EXERCISE REQUIREMENTS -
Would you write out, word for word, each line of the records below from the top through the one holding "Screen dimensions: 1920x1457"?

- Opening Delimiter -

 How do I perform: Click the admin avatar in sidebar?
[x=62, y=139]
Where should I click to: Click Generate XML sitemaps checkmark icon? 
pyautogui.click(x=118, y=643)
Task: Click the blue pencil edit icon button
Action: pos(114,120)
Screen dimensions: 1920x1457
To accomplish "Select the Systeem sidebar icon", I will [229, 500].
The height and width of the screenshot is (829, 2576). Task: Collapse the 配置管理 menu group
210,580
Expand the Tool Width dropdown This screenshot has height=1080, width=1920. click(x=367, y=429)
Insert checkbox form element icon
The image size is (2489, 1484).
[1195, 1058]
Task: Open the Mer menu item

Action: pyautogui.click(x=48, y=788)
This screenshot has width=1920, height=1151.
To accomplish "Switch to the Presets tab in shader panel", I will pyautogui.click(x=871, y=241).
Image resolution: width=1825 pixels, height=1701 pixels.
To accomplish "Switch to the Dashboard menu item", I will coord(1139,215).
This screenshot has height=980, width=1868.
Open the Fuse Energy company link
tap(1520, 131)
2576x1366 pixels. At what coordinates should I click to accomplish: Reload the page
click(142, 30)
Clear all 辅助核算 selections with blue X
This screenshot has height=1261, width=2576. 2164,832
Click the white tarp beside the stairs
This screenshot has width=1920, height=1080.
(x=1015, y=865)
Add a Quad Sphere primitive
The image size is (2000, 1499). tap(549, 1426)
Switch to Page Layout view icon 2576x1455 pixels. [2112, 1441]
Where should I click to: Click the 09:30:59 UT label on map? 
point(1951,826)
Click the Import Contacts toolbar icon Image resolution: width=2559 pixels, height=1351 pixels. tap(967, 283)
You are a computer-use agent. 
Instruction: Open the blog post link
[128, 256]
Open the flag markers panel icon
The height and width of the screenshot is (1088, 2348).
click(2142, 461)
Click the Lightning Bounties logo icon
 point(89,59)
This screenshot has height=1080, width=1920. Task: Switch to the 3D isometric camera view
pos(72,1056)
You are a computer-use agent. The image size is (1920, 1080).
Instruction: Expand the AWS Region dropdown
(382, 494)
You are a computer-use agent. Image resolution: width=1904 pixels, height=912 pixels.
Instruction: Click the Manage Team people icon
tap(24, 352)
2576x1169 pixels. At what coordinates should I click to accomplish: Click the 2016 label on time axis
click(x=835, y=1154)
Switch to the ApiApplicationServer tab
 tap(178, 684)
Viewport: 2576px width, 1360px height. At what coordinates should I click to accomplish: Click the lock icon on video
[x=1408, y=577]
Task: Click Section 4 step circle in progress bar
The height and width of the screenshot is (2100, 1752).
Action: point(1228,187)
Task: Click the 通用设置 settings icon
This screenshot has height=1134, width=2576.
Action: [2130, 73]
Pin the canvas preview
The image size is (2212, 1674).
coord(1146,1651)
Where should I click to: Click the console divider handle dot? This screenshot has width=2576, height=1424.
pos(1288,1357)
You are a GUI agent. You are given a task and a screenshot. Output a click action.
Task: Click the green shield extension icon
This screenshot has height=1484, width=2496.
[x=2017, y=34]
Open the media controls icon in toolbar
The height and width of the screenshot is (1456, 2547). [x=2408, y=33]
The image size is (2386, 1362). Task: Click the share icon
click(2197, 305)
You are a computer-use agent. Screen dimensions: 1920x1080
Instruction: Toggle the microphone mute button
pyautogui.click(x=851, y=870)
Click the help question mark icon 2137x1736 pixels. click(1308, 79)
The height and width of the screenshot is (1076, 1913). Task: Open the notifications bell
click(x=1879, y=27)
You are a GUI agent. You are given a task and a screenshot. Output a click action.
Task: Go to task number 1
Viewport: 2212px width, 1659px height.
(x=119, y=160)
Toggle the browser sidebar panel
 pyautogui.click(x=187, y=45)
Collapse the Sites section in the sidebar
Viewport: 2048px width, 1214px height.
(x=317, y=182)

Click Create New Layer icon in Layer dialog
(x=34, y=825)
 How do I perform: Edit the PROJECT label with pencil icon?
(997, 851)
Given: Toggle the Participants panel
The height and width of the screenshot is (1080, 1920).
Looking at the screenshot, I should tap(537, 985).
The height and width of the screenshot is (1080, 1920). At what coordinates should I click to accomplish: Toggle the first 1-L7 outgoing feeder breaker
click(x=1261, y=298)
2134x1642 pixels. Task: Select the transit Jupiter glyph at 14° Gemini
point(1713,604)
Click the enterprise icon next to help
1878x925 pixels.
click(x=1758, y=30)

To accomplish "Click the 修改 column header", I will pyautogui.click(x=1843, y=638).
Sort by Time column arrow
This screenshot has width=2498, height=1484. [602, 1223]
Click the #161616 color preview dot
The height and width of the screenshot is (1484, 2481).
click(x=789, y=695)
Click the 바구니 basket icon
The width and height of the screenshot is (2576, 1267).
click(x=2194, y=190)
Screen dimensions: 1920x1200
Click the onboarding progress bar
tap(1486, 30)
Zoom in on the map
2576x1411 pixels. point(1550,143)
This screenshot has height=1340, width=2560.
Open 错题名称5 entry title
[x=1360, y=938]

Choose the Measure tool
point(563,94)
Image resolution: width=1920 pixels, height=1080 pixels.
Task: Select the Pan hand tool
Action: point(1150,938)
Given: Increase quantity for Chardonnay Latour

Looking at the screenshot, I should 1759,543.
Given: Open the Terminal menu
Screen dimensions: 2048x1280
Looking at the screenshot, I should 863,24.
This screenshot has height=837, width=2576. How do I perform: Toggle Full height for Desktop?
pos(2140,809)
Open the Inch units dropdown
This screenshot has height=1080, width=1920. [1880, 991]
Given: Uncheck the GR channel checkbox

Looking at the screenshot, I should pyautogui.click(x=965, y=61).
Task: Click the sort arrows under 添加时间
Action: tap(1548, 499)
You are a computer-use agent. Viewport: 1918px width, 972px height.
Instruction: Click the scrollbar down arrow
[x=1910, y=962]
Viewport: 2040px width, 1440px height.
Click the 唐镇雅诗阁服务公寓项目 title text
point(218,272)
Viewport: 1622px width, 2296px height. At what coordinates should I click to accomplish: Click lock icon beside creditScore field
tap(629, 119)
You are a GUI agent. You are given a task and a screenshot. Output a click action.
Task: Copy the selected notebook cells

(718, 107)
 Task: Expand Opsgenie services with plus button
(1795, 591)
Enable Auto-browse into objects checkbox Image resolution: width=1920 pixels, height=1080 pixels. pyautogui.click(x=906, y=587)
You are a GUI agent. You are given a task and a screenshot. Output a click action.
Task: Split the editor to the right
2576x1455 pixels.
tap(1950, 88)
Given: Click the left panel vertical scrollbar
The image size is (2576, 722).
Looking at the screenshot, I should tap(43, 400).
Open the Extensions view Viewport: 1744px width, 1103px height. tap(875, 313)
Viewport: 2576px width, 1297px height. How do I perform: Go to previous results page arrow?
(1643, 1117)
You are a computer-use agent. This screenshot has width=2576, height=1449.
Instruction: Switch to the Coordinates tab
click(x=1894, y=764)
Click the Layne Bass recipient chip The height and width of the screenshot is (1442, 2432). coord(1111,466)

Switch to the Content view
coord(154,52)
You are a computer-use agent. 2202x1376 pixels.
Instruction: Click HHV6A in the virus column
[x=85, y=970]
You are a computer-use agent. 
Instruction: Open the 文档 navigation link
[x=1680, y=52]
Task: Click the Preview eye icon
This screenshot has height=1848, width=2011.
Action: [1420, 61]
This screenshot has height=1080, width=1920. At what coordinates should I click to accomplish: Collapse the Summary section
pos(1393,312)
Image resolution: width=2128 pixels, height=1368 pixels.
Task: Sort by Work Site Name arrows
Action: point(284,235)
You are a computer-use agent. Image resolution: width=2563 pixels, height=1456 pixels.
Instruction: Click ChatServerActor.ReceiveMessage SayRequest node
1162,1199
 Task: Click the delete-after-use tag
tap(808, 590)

- Closing Delimiter -

ANSWER SECTION -
 How do I perform: Click the admin avatar in sidebar?
[x=62, y=139]
Where should I click to: Click Generate XML sitemaps checkmark icon? 
pyautogui.click(x=118, y=643)
Task: Click the blue pencil edit icon button
Action: pos(114,120)
Screen dimensions: 1920x1457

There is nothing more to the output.